» GIVEN TEXT
"""

The impact of DNA methylation on the identification of recurrent prostate cancer

Abstract

21086 Purpose: Biochemical (PSA) recurrence of prostate cancer following radical prostatectomy remains a major problem. Better biomarkers are needed to identify high and low-risk patients. DNA methylation of promoter regions leads to gene silencing in many cancers. In this study, we assessed the impact of changes in DNA methylation on biochemical recurrence in men with prostate cancer. Methods: We examined the methylation status of fifteen genes using MSP (Methylation Specific PCR) on tissue samples from 151 patients with clinically localized prostate cancer for whom at least five years of follow-up after prostatectomy was available. Results: In a multivariable logistic regression analysis, extra capsular penetration, high Gleason score, and involvement of the lymph nodes, seminal vesicles, or surgical margin were associated with an increased risk of recurrence. In addition, samples with methylation of 2 specific genes involved in cell-cell adhesion and apoptosis were associated with biochemical recurrence with an odds ratio of 5.64 (95% CI=1.47–21.7, p=0.012) compared to samples without methylation of both of these genes. The methylation status of these 2 genes had a higher sensitivity (72.3%; 95% CI=57–84.4%) for detecting recurrences than all the clinico-pathological variables (p<0.02) except extra-capsular penetration (p=0.346). The methylation status of these 2 genes had a similar negative predictive value (79.0%; 95% CI=66.8–88.3%) as the individual clinico-pathological variables examined. Conclusion: DNA Methylation of specific genes is independently associated with an increased risk of biochemical recurrence after radical prostatectomy even one considers the prognostic clinico-pathologic variables used in the clinic today. Our findings should be validated on another larger group of patients with prostate cancer who have undergone radical prosatetectomies. No significant financial relationships to disclose.

"""

» EXTRACTED MATERIAL
"""

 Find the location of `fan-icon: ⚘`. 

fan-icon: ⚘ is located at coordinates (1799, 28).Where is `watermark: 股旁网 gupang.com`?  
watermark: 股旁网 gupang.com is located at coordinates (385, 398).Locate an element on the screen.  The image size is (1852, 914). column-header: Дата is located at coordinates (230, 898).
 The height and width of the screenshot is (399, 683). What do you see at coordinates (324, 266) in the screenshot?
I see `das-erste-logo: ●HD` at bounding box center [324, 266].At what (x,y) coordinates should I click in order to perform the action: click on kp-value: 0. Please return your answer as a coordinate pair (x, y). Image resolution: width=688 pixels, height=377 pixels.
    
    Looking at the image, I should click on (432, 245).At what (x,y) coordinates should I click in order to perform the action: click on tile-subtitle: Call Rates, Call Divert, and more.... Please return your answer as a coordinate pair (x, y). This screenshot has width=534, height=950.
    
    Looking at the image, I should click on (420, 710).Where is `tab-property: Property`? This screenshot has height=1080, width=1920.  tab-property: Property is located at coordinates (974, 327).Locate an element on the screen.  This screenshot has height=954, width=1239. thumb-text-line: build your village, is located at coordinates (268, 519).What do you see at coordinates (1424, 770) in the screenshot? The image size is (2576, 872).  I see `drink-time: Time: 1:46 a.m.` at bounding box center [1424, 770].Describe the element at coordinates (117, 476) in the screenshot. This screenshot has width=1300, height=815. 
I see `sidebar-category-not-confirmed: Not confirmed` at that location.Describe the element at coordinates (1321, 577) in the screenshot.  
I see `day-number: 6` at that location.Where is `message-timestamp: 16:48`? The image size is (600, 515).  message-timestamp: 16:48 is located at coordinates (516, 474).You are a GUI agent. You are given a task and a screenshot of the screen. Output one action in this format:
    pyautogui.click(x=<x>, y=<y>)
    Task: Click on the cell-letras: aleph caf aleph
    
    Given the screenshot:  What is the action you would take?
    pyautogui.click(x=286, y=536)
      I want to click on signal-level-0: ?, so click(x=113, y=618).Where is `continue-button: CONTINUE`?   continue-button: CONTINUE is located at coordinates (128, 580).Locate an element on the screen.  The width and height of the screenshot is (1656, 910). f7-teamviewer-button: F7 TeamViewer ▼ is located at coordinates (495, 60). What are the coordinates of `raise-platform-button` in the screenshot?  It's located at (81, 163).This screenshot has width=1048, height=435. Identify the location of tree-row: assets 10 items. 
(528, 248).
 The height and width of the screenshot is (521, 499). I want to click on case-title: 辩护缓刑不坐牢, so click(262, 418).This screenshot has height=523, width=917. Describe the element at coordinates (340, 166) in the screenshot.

"""

» EXERCISE REQUIREMENTS
In the abstract on DNA methylation and recurrent prostate cancer, how many patients provided the tissue samples that were tested?

» TASK OUTPUT
151 patients with clinically localized prostate cancer.